EMERGENZA SANITARIA

Aumentano i contagi, "ma il Covid ora è come un'influenza"

Le ultime varianti sono altamente contagiose ma decisamente meno pericolose. Parla l'infettivologo Di Perri. Sull'utilizzo delle mascherine: "Passiamo da un'ottica collettiva a una individuale, per i soggetti più fragili mi sento ancora di consigliarla"

Il Covid è tornato ma ormai è come un’influenza. “È improbabile che il virus muti riacquistando una maggiore capacità di ledere. Non gli conviene, anche per lui è meglio rimanere un addizionale. È una buona notizia perché non dobbiamo preoccuparci troppo, nemmeno delle nuove varianti”, l’ultima delle quali si è diffusa a partire dal Portogallo. A dirlo Giovanni Di Perri, direttore del dipartimento di Malattie infettive dell’ospedale Amedeo di Savoia di Torino, in una lunga intervista su Libero. “Io al momento ho nove pazienti – racconta –. A tutti ho fatto la Tac polmonare perché se c’è anche solo un sospetto bisogna agire in fretta”. Solo uno dei pazienti, però, ha un’infezione da coronavirus. “Uno su nove. Non è un numero allarmante”, dice sottolineando che l’aumento del numero dei contagi non preoccupa come in passato. “Prenda il Portogallo: è stato il primo Paese a registrare un aumento dei casi con le sottovarianti di Omicron e comincia a scendere”.
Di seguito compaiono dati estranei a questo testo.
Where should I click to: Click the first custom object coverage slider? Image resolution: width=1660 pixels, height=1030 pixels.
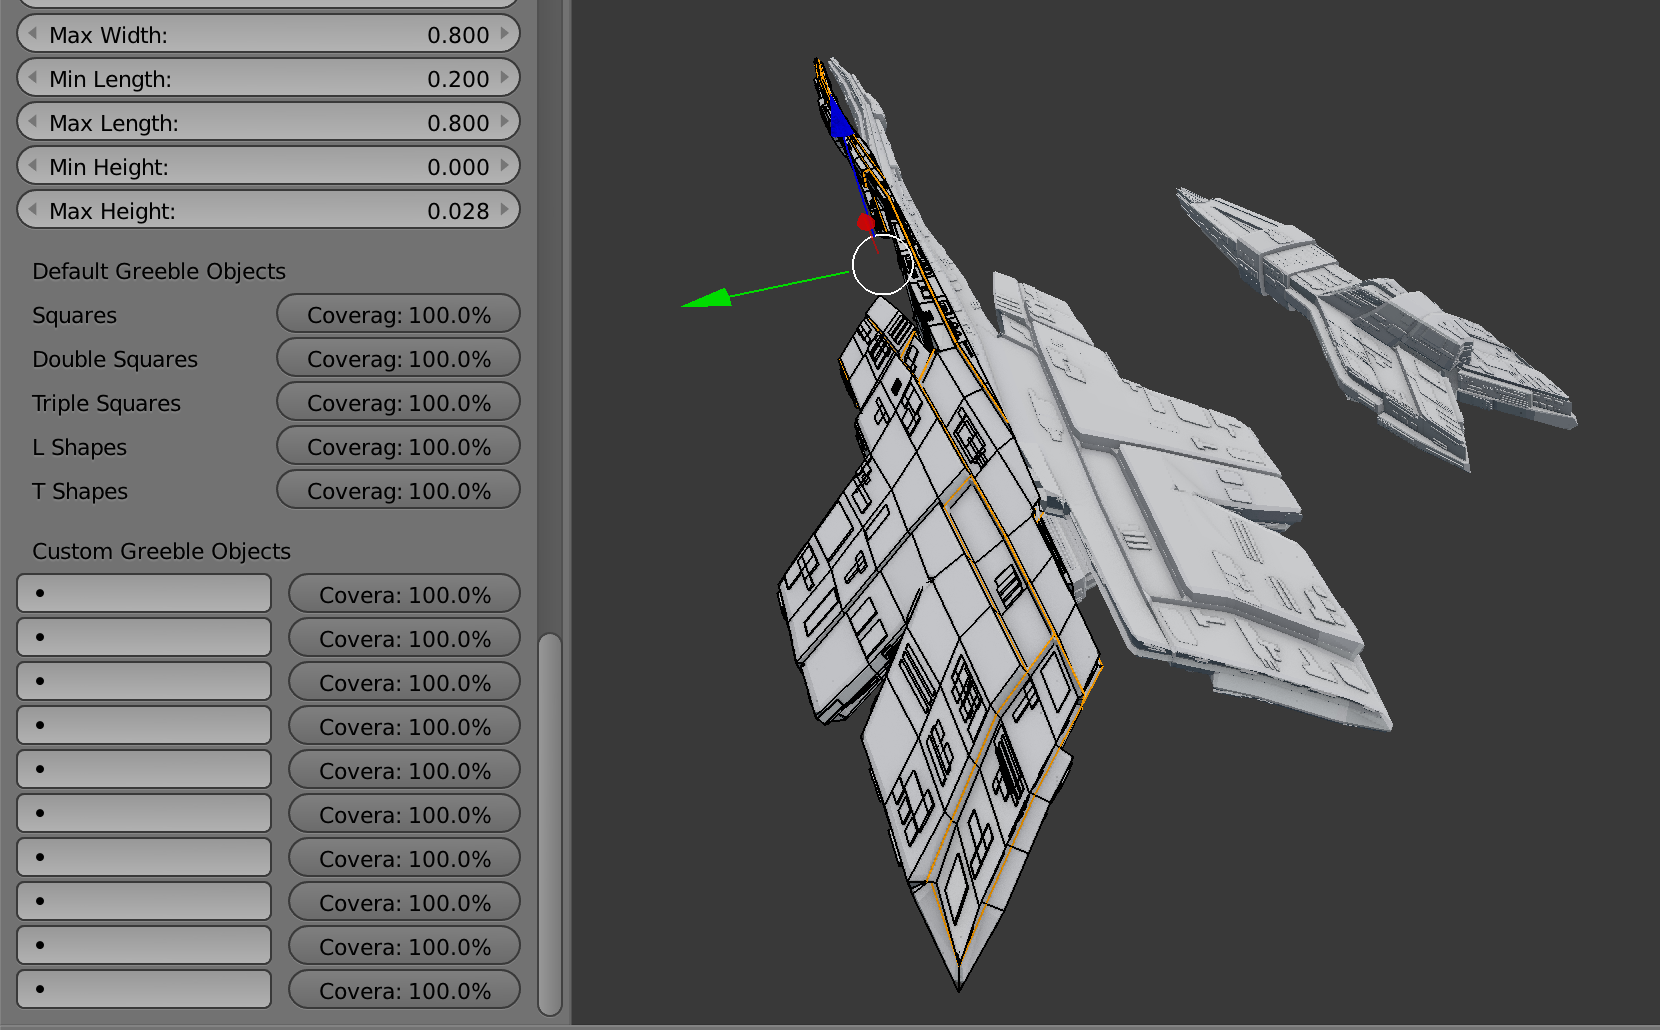(404, 594)
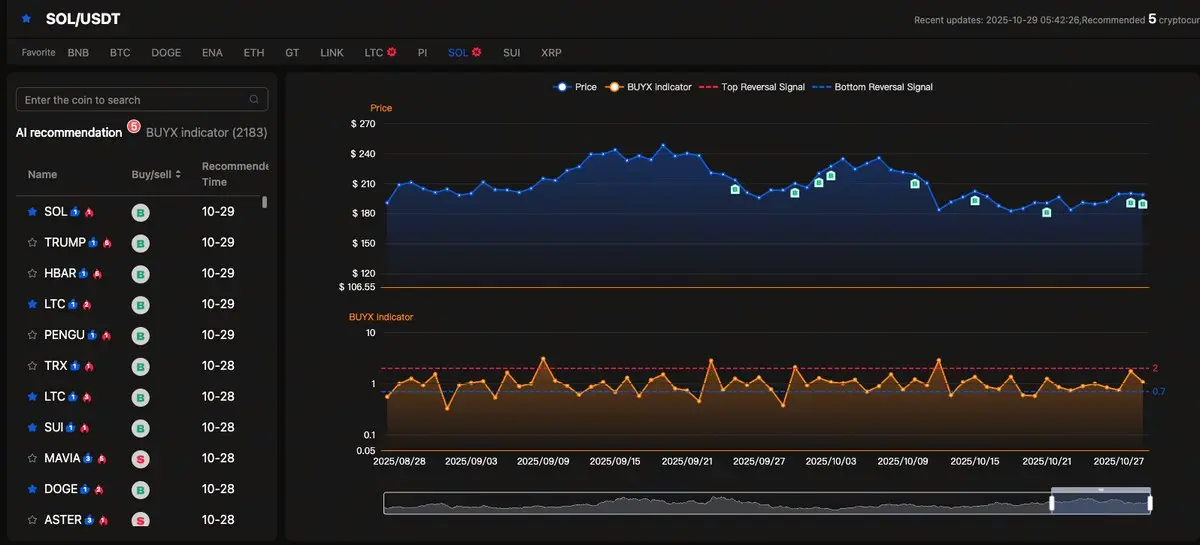
Task: Click the coin search input field
Action: click(130, 100)
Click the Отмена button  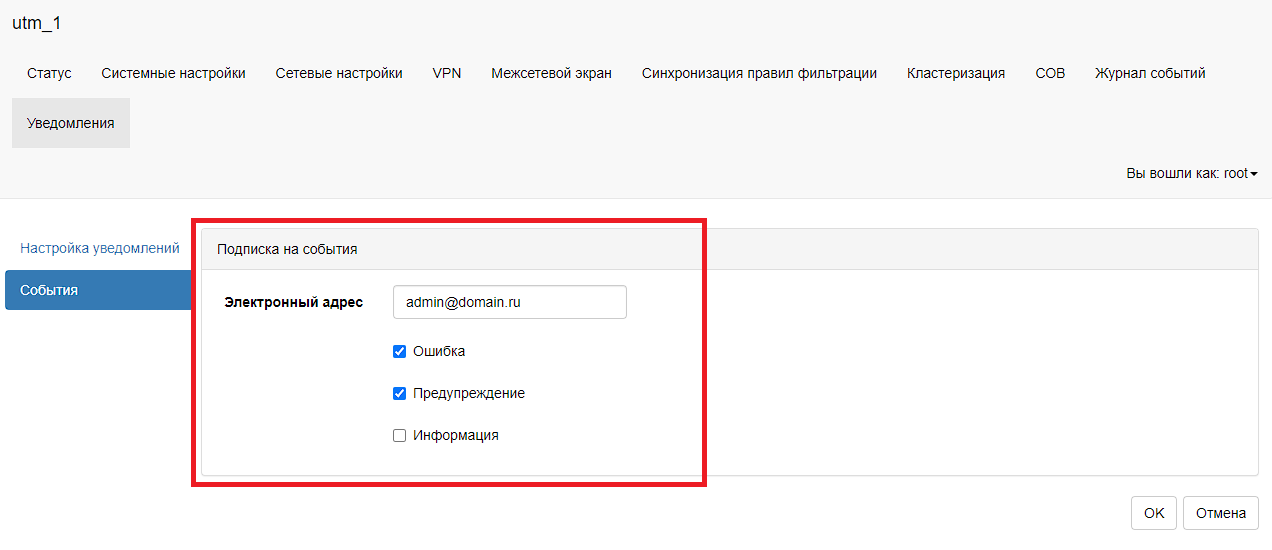click(x=1220, y=513)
I parametri su cui si basano i dati dell’epidemia che vediamo in questi giorni sono stati tarati su Delta. Ora “Omicron e le sue sottovarianti, compresa l’attuale Ba 4 o 5, hanno una capacità minore di dar luogo a infezioni polmonari”. Non a caso “da Natale a oggi abbiamo avuto tre volte i casi che abbiamo registrato prima. Però gli ospedali non sono andati gambe all’aria e non c’è stato un aumento esponenziale dei decessi. Il tutto in un momento in cui si sono pure allentate le misure anti-contagio”. Le persone che finiscono in terapia intensiva “al 90% sono soggetti anziani o con gravi problematiche pre-esistenti. Insufficienze cardiache, obesità, patologie croniche. Il coronavirus sta diventando l’equivalente dell’influenza, ed è un bene. Il virus è mutato così tanto con lo scopo di aumentare la sua contagiosità che ha perso sul lato della patogenicità. In termini semplici, non fa più così male”, questo anche grazie ai vaccini che “hanno ridotto il rischio, ma col tempo il Sars-Cov-2 è stato meno capace di lederci. Con Omicron abbiamo registrato almeno dodici milioni di infezioni. Sono quelle ufficiali, il numero reale è presumibilmente molto più alto. Questa lenzuolata, mi si passi il termine, ha prodotto un’immunità spontanea che è migliore rispetto a quella vaccinale perché è più fresca e riguarda le varianti che circolano adesso”.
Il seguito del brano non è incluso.